Honorable Mention: Esperanto

In a remark about young people not liking old tunes, I thought I was making a jocular aside: that "the Great American Song Book might as well be in Esperanto —a language not worth knowing." Who knew there were so many speakers, readers, devotees of this invented tongue, created to be the world's language? Now I do, because dozens of Esperantonians wrote to me. I acceded to the flood and put a clarification in the next column.


THANKING THE LITTLE PEOPLE

Perelman, a professional curmudgeon, had a heart that could be touched by fan mail: "You are happily surprised to find yourself appreciated at what you thought might be your most obtuse level." Seconded. Perelman, who died before the world went online, would marvel, as I do, at the intelligence and commitment of TIME.com readers. Speaking as a commuter from the Gutenberg Era, I know this: Write a story in TIME magazine, and you'll get mail for a week or two. Write a column for TIME.com. and, because of links, Google and the website's archive, the correspondence stretches over years.

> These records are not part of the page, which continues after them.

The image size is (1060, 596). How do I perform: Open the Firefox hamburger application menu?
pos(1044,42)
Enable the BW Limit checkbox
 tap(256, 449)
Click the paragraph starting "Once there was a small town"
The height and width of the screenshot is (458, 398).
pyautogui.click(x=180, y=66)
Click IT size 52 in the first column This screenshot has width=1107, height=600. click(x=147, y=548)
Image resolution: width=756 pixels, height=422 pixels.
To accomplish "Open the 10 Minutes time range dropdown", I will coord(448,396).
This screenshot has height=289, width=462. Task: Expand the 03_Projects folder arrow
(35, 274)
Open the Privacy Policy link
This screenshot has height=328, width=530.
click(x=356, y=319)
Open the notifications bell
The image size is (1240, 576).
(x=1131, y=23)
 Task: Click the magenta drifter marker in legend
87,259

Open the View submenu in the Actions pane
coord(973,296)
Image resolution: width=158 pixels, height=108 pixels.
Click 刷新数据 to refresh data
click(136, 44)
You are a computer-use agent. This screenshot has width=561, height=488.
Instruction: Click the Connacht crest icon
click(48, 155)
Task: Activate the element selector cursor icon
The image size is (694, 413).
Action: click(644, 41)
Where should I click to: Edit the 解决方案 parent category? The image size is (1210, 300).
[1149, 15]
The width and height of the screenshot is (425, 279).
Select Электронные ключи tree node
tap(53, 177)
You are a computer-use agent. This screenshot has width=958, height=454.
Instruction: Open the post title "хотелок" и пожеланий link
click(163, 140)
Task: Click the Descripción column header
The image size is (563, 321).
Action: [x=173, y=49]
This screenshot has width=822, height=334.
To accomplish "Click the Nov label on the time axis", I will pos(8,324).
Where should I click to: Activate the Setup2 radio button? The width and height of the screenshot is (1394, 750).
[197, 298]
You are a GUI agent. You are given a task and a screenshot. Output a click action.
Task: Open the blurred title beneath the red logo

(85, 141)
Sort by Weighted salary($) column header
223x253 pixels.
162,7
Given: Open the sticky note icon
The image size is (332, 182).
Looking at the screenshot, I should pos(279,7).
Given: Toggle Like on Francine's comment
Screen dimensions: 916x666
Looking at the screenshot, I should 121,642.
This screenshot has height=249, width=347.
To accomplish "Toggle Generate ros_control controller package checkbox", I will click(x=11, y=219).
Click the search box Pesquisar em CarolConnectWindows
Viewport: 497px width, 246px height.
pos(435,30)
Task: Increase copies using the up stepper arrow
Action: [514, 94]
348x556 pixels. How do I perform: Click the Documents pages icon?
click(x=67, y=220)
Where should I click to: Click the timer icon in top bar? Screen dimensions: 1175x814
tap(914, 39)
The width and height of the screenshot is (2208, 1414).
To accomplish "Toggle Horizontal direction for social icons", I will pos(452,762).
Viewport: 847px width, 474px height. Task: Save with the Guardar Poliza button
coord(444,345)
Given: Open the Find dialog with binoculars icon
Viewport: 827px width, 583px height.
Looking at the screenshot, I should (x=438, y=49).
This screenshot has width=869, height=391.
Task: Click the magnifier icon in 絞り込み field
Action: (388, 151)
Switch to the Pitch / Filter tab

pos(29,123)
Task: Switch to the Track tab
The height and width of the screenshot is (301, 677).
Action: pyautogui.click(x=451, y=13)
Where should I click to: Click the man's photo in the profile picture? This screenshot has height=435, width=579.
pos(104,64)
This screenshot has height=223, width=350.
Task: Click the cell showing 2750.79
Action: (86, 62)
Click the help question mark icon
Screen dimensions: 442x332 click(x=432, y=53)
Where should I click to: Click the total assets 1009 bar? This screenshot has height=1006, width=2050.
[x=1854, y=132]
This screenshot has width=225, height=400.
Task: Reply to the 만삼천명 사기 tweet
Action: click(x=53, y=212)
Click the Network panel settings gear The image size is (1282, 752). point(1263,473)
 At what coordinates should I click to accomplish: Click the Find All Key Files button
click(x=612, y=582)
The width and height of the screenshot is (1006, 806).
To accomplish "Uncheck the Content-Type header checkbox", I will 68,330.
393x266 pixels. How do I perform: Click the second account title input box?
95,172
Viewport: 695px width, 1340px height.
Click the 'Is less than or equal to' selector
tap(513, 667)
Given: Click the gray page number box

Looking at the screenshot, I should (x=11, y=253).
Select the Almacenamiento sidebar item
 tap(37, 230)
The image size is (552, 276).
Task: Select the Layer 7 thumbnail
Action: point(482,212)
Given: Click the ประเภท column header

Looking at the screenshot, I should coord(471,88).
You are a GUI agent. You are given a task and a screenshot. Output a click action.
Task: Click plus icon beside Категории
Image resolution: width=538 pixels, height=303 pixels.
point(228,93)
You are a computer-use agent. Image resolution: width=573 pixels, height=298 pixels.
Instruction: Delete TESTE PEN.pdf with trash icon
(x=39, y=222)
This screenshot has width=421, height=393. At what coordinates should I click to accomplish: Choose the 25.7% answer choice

There are no little people to thank, because in cyberspace, we're all the same size. Thank you, then, to Robin Astaire, Fred's widow, who wrote me about a column I wrote in June 2002; to Bette Midler's #1 fan in Cincinnati (March 04); to questioners about an Ogden Nash poem (August 02); to those who've written to share their enthusiasm for Perelman (February 04), Jean Shepherd (July 01) and Brian Stokes Mitchell. Light years from now I may receive a communication from another galaxy, complaining that my column on E.T. (March 02) was astrophysically incorrect.

By the grace of my kindly editors, Josh Macht and my prime facilitator Mark Coatney, I've produced more than 100,000 words a year for this column. (We should hit a half million this spring.) The law of averages and the residue of my own sloppiness mean that some of these words will be wrong. Fortunately, I have readers to correct me. I'm grateful to readers who pointed out that Johnny Carson was raised in Norfolk, Nebraska, not Lincoln (we'll make a fix in that column), and to those who congratulated me for mentioning that Carson, who died of emphysema, smoked too much. (Confession: I read and answered some of those e-mails while I was smoking.) I'm grandly tolerant of my rabid critics in the BollyWHAT.com chat room, who became a bit less hostile to me after I touted Indian films on a Nightline report last month.

I tell you things; you set me straight. Life is a continuing education. For another year —at least until the next Feelies —let's keep learning together.